Stephen Odell, the Ford Motor Co. veteran who has been chief executive officer of Volvo Cars since 2008, will run Ford’s European unit after Zhejiang Geely Holding Co. completes a takeover of the Swedish carmaker.
Odell, 55, will succeed John Fleming, 58, who will focus on leading global manufacturing and labor affairs, the Dearborn, Michigan-based carmaker said in a statement today. Jim Farley, 48, will take an expanded role as Ford’s global chief for marketing, sales and service.

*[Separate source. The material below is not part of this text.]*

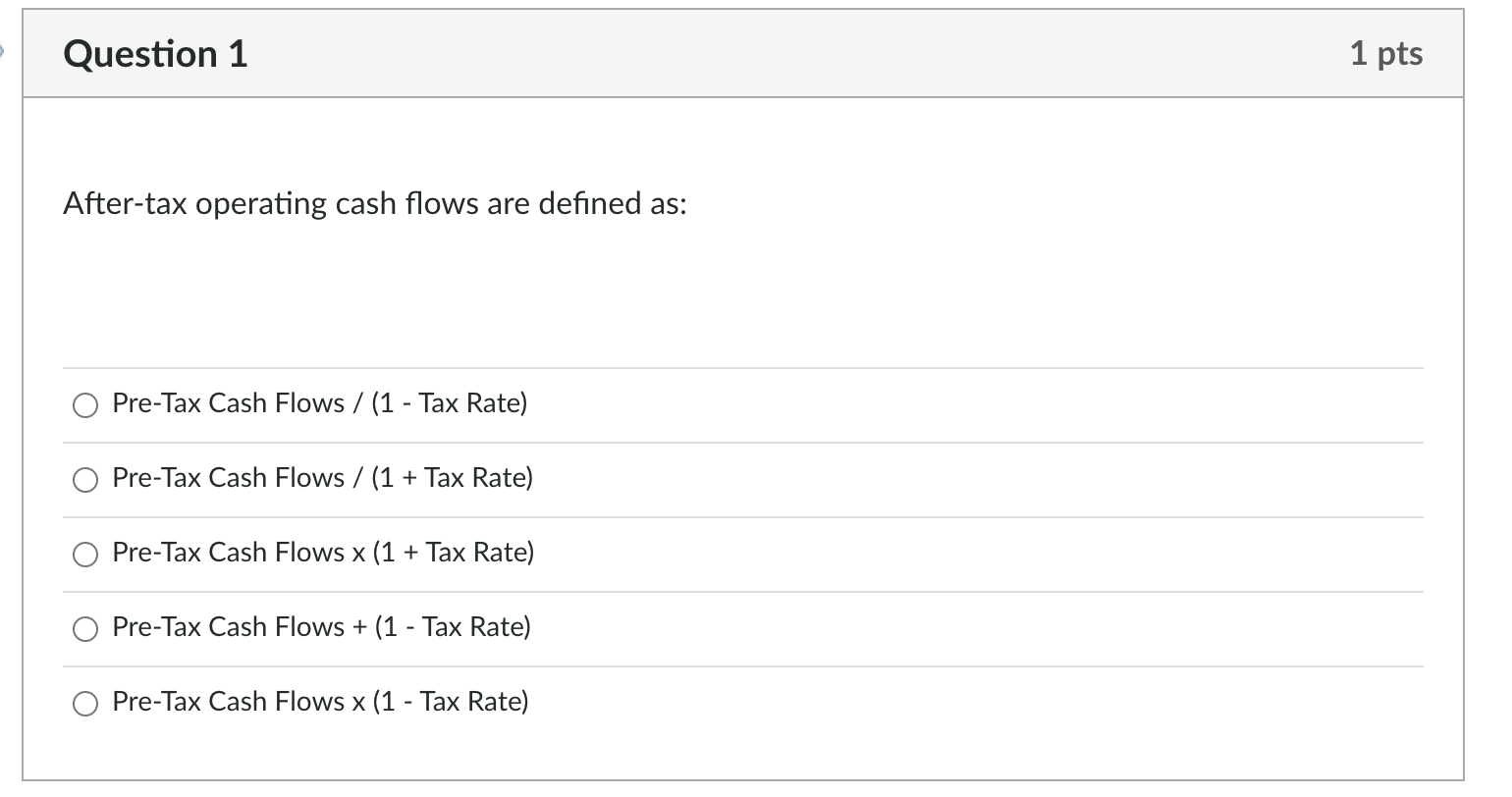
Task: Mark radio for Pre-Tax Cash Flows x (1 - Tax Rate)
Action: [85, 704]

Ford of Europe this week reported a 17 percent decline in monthly sales as expiring government incentive programs curbed demand for models such as the Fiesta subcompact. Its market share slid 1.2 percentage points to 7.8 percent. Odell will be an asset as Ford seeks to avoid getting into a price war in the region, said Ian Fletcher, a European automotive analyst at IHS Global Insight in London.

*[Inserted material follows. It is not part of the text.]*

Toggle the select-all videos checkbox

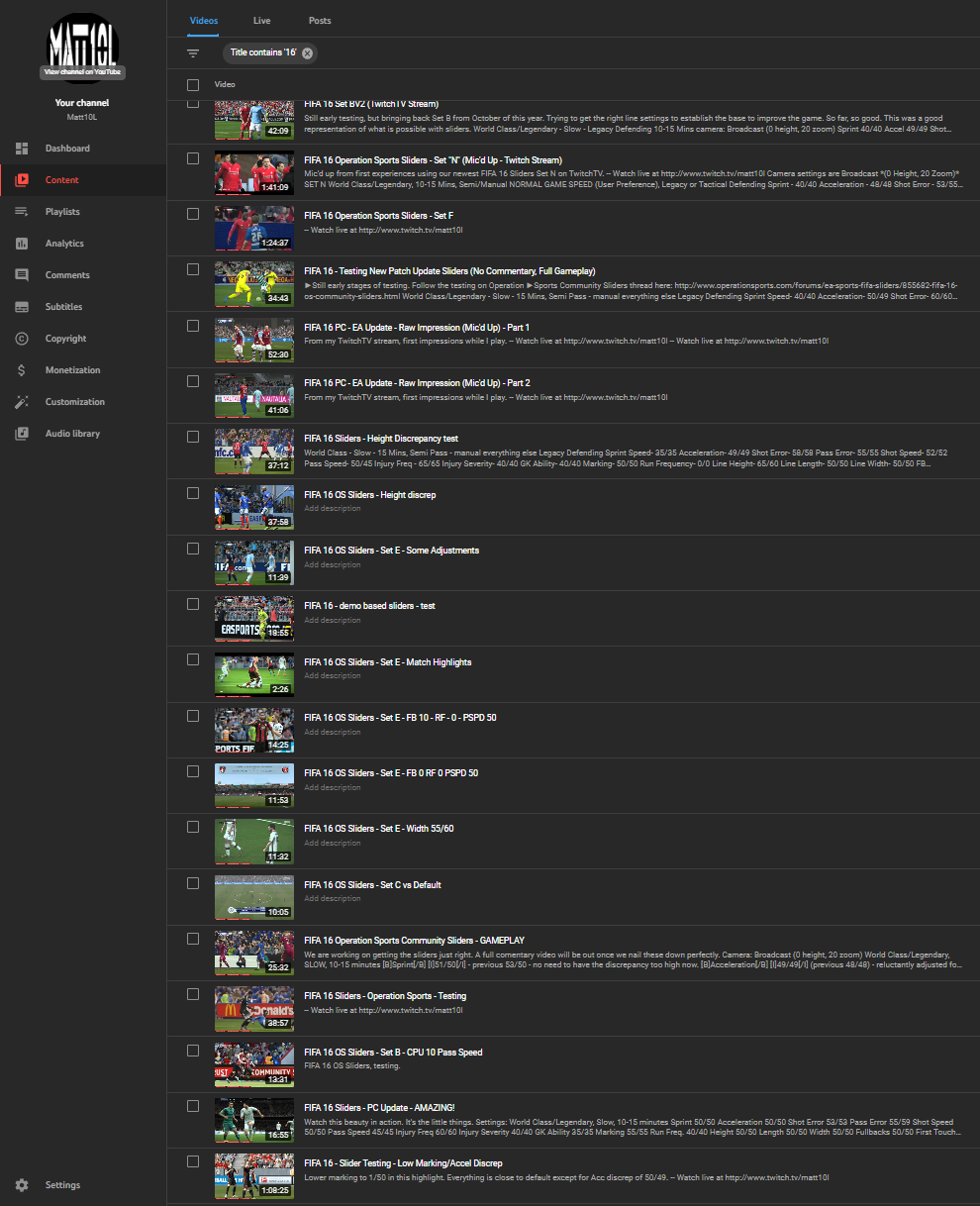pos(193,85)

“Odell is pretty much Ford through and through,” Fletcher said in a telephone interview. ”Initially his position will be spent keeping the company on an even keel and maintaining the steady progress they’ve been making.”
Ford projects European auto sales industry-wide will fall to as few as 14 million vehicles in 2010 from 15.9 million a year ago. Ford’s strategy has been to avoid replacing government subsidies with its own discounts to preserve per-vehicle profits.

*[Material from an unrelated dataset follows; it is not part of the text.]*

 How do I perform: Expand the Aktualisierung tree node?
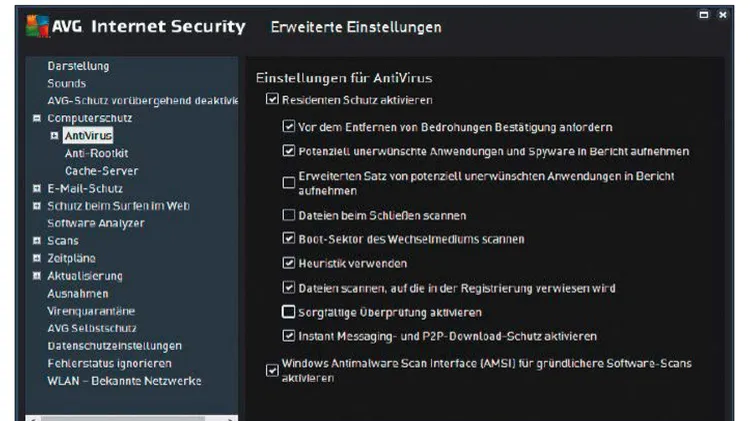coord(37,276)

Also moving back to the parent company is Stuart Rowley, Volvo’s 43-year-old chief financial officer, who will take on the same role at Ford of Europe, the U.S. carmaker said today.
“These moves allow us to strengthen our global team as we accelerate our One Ford plan and continue to profitably grow, serving our customers around the world,” Ford CEO Alan Mulally said in the statement.
Ford fell 23 cents, or 2 percent, to $11.58 at 10:16 a.m. in New York Stock Exchange composite trading.
Geely is buying Volvo from Ford for $1.8 billion in the biggest overseas purchase by a Chinese automaker. In a separate statement, Geely said that Li Shufu will become chairman of Volvo and Hans-Olov Olsson will be vice chairman.
Neither Ford nor Geely said who will succeed Odell as Volvo CEO. Olle Axelson, a Volvo spokesman, said Geely will probably name a CEO for Volvo when it completes the deal.
Volvo’s new leader will have to boost sales to return the company to profit while tapping growth in China, which surpassed the U.S. as the world’s largest car market in 2009.
Odell, a 55-year-old Briton, was named head of Volvo in September 2008, becoming the fourth leader since Ford bought the Volvo Cars unit of truckmaker Volvo AB in 1999 for $6.5 billion. Odell first joined Ford of Britain in 1980 as a trainee.